== DESCRIPTION OF THE TASK ==
Look for the line with "Where should I click to: Tap" in the entries below, then extract that line and all lines after it exactly, with pictures left out.

== SOURCE MATERIAL ==

=== Section Start ===

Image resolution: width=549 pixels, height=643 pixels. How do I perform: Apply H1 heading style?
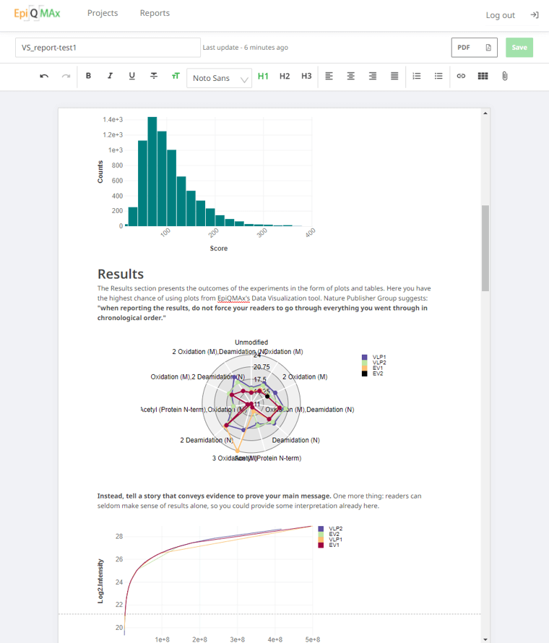pos(263,76)
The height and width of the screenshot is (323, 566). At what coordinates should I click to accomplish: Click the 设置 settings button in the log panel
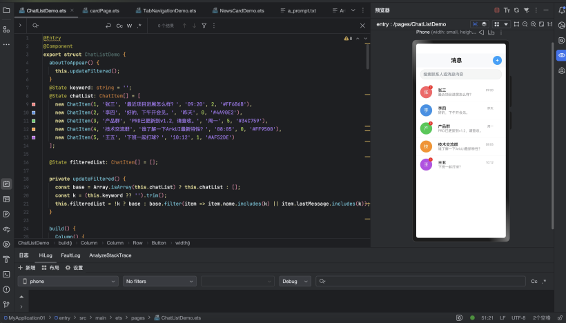click(x=74, y=267)
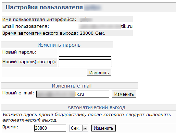Click the 28800 Сек. value in the summary table

[92, 33]
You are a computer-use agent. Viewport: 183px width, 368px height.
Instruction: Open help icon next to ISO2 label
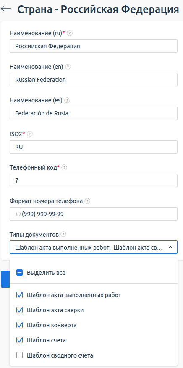[30, 134]
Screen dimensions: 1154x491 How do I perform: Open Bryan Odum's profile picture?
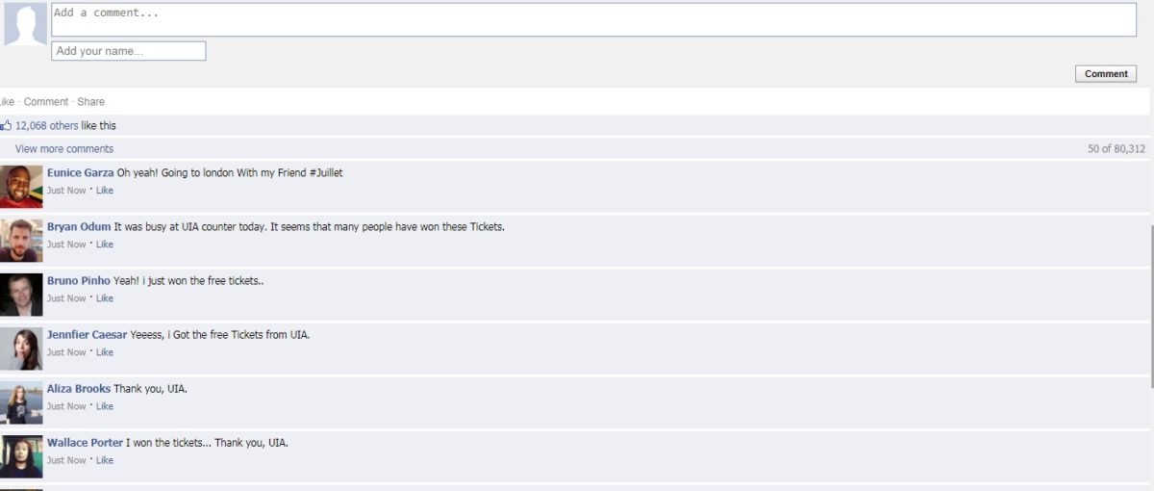(x=21, y=241)
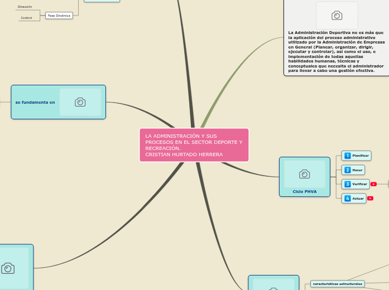Click the camera image placeholder above 'Ciclo PHVA'

(304, 174)
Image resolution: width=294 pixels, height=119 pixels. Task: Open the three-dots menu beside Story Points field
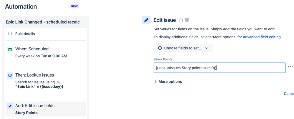click(x=290, y=67)
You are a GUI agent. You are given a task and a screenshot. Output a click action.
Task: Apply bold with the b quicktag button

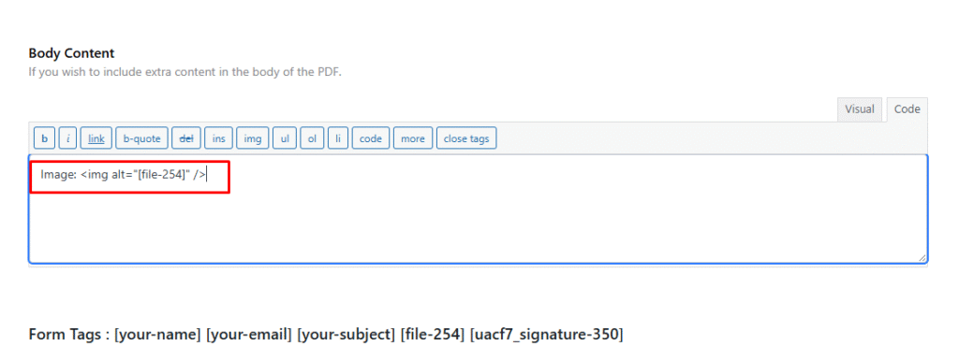[x=44, y=138]
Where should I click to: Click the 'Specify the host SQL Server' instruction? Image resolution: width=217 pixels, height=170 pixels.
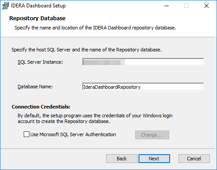pyautogui.click(x=87, y=50)
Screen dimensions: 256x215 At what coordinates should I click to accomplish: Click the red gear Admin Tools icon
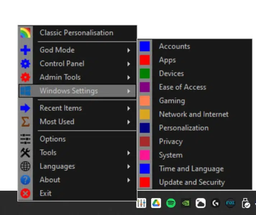tap(25, 77)
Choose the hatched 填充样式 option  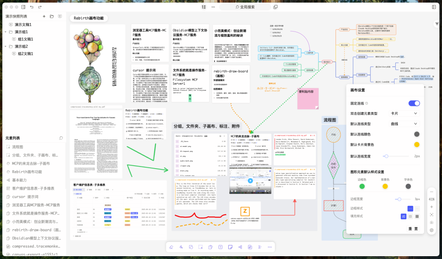tap(403, 216)
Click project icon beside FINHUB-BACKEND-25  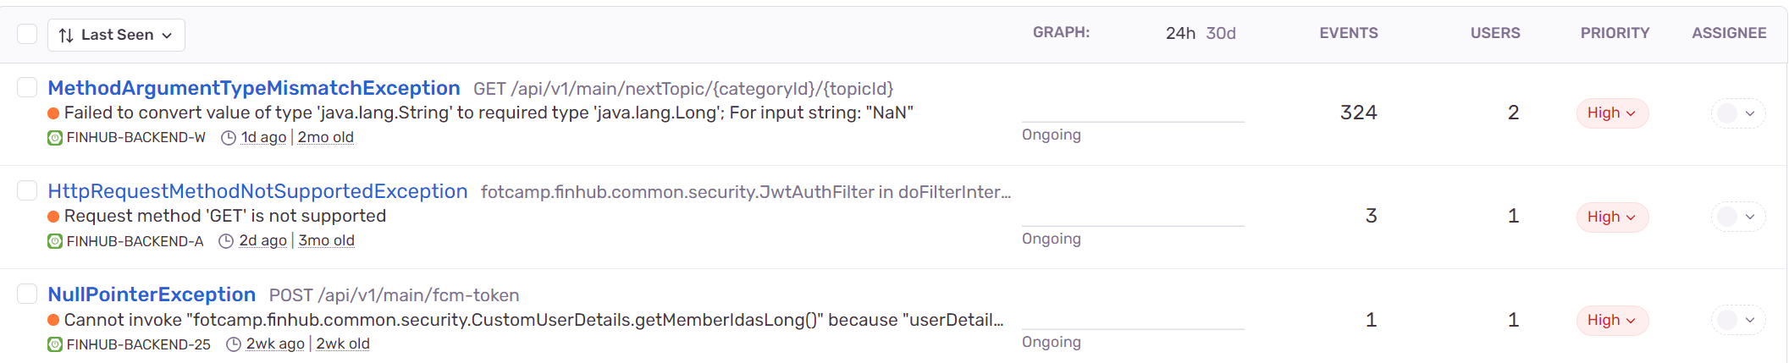tap(55, 344)
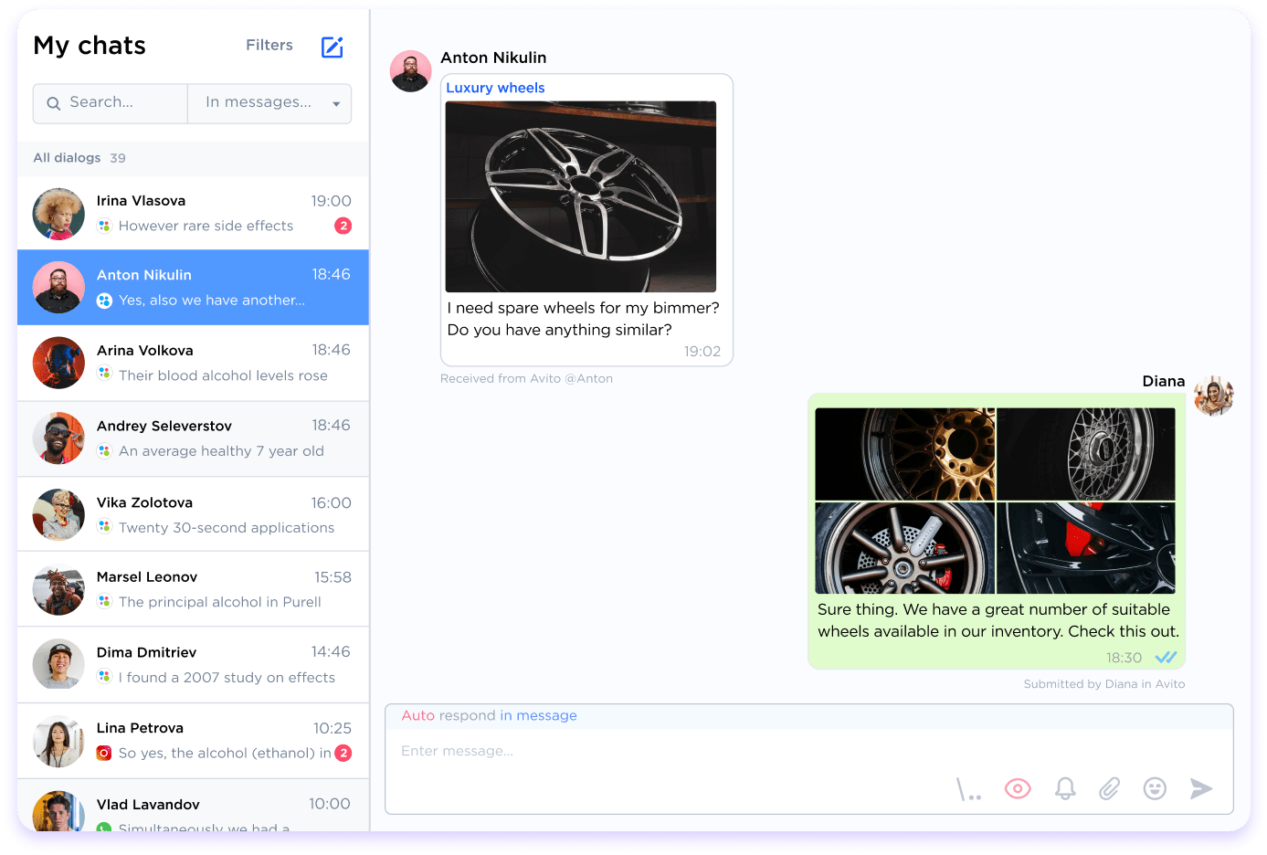Open the gold wheel image from Diana
1267x855 pixels.
coord(904,454)
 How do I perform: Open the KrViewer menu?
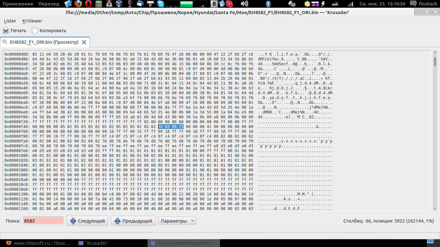tap(32, 21)
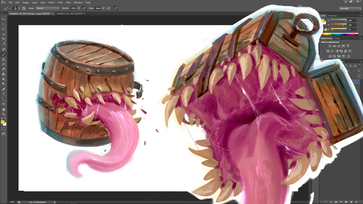Select the Lasso tool
This screenshot has width=363, height=204.
coord(4,29)
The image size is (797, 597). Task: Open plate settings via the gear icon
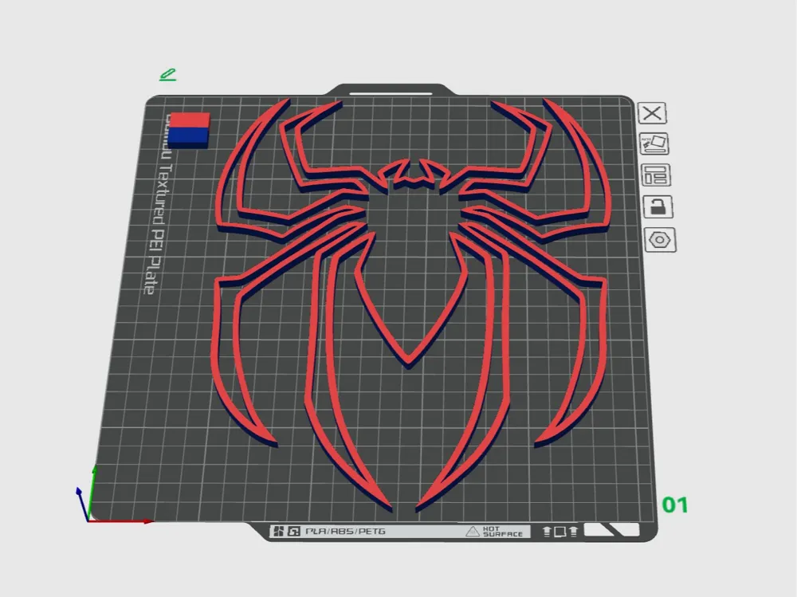[x=660, y=238]
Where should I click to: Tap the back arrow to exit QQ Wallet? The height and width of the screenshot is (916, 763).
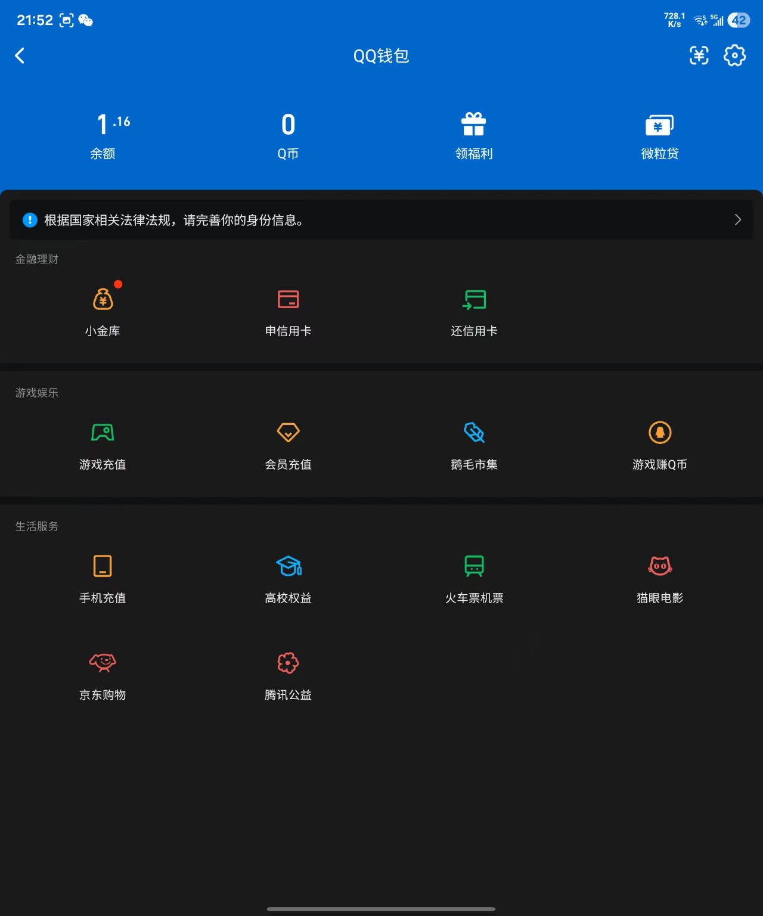click(20, 55)
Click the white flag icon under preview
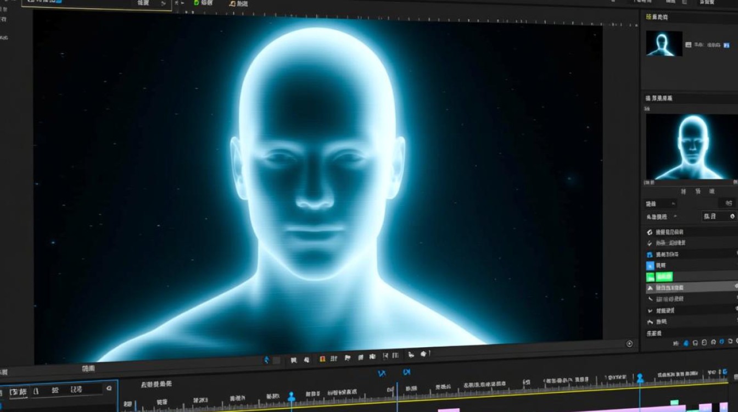The width and height of the screenshot is (738, 412). click(x=347, y=359)
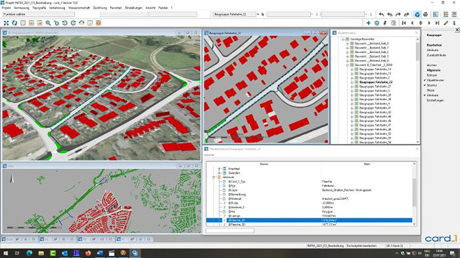
Task: Click the jump-to-last-element icon
Action: coord(438,23)
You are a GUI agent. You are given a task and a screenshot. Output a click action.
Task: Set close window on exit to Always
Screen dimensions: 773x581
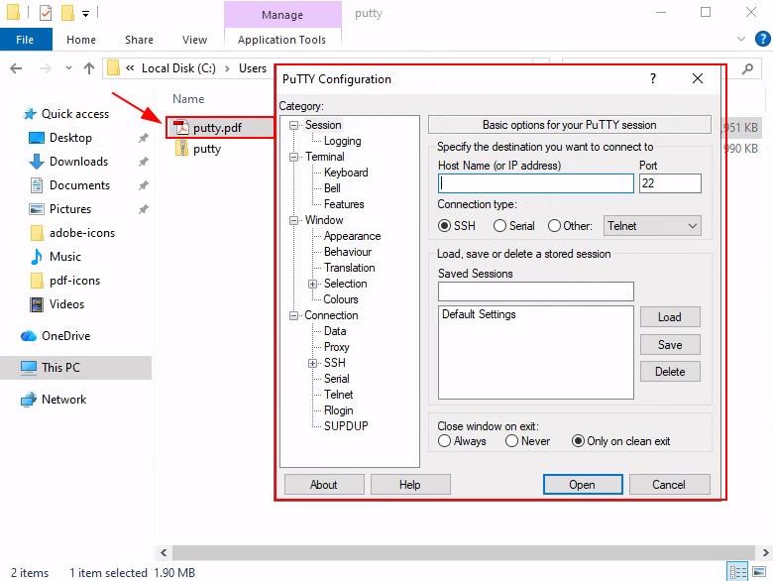[x=445, y=441]
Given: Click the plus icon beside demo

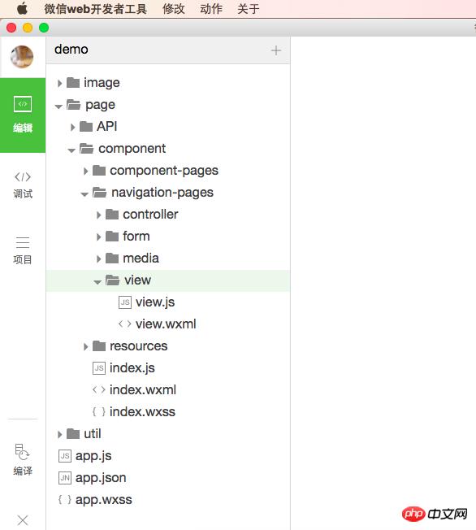Looking at the screenshot, I should [x=276, y=50].
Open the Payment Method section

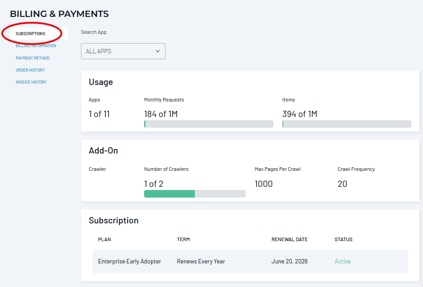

=== Section End ===

== WRITTEN RESPONSE ==
Where should I click to: Tap the back arrow to exit QQ Wallet? The height and width of the screenshot is (916, 763).
click(20, 55)
Click the white flag icon under preview
The width and height of the screenshot is (738, 412). click(x=347, y=359)
Task: Click the jump-to-last-element icon
Action: coord(438,23)
You are a GUI agent. You are given a task and a screenshot. Output a click action.
Task: Set close window on exit to Always
Screen dimensions: 773x581
[x=445, y=441]
Given: Click the plus icon beside demo

Looking at the screenshot, I should [x=276, y=50].
Open the Payment Method section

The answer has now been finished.